The jury found that two of the convicted contractors must forfeit their financial interest in their companies to the federal government under an antiracketeering statute that is increasingly being used by the federal prosecutors in political corruption cases.

One is Gerald W. (Buzz) Berg, 47, president of the Buzz Bert Wrecking Co., one of the largest demolition firms in the state.
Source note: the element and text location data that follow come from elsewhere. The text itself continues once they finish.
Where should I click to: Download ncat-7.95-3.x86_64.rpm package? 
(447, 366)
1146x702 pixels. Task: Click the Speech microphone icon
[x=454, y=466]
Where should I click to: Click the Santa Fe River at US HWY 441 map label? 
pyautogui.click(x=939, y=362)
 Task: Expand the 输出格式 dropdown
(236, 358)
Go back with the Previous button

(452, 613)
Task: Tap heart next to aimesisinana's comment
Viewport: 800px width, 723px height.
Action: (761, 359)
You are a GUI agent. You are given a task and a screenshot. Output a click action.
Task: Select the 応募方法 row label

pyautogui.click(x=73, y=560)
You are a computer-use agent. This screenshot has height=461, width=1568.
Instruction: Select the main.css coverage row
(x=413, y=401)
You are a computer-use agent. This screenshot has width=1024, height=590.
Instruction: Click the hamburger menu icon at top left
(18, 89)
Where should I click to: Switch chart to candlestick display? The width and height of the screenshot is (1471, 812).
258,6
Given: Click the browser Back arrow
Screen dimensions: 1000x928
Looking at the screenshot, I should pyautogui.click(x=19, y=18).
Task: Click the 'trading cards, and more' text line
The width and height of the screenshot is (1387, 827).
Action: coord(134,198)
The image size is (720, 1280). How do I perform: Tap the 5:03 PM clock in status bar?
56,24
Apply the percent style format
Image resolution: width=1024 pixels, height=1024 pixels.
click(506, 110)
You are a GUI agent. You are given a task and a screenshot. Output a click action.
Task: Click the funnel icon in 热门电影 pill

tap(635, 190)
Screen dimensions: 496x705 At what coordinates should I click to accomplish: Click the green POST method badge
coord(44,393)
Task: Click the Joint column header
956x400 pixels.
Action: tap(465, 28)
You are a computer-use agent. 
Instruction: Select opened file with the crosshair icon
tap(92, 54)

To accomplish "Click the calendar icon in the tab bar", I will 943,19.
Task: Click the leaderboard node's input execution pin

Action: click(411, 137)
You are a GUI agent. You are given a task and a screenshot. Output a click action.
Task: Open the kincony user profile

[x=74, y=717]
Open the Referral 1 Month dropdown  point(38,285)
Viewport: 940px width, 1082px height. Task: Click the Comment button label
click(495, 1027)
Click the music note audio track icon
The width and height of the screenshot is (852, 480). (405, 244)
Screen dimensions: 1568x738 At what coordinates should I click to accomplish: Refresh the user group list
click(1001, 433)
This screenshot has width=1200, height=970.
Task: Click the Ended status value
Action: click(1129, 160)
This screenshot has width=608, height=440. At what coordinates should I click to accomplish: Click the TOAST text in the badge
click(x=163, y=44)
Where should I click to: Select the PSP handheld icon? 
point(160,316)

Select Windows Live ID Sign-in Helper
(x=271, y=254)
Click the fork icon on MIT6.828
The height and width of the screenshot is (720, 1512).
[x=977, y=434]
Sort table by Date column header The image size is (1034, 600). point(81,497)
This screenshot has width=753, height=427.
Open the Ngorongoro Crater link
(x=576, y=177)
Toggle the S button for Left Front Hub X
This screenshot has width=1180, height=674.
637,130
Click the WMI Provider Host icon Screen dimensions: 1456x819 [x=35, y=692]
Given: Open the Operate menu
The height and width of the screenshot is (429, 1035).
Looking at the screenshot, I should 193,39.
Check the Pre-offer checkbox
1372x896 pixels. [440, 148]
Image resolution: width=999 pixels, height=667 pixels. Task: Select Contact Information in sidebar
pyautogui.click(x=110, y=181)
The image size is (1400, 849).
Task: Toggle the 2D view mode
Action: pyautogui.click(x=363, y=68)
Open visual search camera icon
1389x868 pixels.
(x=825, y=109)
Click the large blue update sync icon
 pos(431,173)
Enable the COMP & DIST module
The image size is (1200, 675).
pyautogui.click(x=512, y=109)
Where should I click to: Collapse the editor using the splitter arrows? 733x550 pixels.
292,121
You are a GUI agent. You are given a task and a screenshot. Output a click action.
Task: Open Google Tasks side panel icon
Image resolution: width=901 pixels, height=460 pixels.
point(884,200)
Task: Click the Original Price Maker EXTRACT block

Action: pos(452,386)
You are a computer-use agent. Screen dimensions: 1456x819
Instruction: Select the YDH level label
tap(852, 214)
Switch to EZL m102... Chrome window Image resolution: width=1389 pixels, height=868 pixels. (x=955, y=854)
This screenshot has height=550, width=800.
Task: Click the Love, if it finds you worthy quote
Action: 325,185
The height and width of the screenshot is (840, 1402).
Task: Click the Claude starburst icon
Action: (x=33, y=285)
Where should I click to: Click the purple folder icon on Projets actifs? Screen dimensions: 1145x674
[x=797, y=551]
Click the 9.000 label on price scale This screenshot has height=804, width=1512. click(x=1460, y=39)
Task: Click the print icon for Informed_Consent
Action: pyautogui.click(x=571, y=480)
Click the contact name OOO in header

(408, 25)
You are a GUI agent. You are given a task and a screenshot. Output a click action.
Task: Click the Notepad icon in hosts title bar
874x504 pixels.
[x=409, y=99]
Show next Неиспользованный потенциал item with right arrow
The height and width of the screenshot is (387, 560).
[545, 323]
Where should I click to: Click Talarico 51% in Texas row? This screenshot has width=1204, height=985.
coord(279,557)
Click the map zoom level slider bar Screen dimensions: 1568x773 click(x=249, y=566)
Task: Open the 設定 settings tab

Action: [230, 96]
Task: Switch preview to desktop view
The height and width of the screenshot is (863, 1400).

The jury found that Berg owns and must forfeit 50 per cent of the company.

The other contractor required to forfeit a 50 per cent interest in his company is Joseph Tuller, 66, president of the State Wrecking Co. of Maryland in Silver Spring.

The other three contractors convicted were Andrew Hawthorne, 43, an executive of Robert L. Hawthorne Inc. of Philadelphia; Edgar Hawthorne, 52, Andrew Hawthorne's uncle, and Pietro Castagna, 54, president of Castle Construction Co. of Baltimore.

Prosecuting attorneys Joseph M. Fairbanks and Gerald P. Martin said the contractors defrauded the city by fixing prices at a higher level than they would have been if bidding had been competitive.

Grande, 55, who was deputy director of the city's Public Works Department, was accused of aiding the scheme in return for a 5 per cent kickback by supplying the contractors with information about jobs and sometimes designating a particular firm to get a contract.

Grande was convicted of 22 counts of mail fraud, seven of extortion, one of obstructing justice and eight of tax violations.

Charges against the five contractors included racketeering, mail fraud, obstruction of justice and extortion.

Maximum penalties are five years and a $1,000 fine for each mail fraud conviction, 20 years and a $10,000 fine for each racketeering conviction, 20 years and $10,000 for each extortion conviction and five years for each obstruction of justice conviction.

Judge Edward S. Northrop has not yet set a date for sentencing.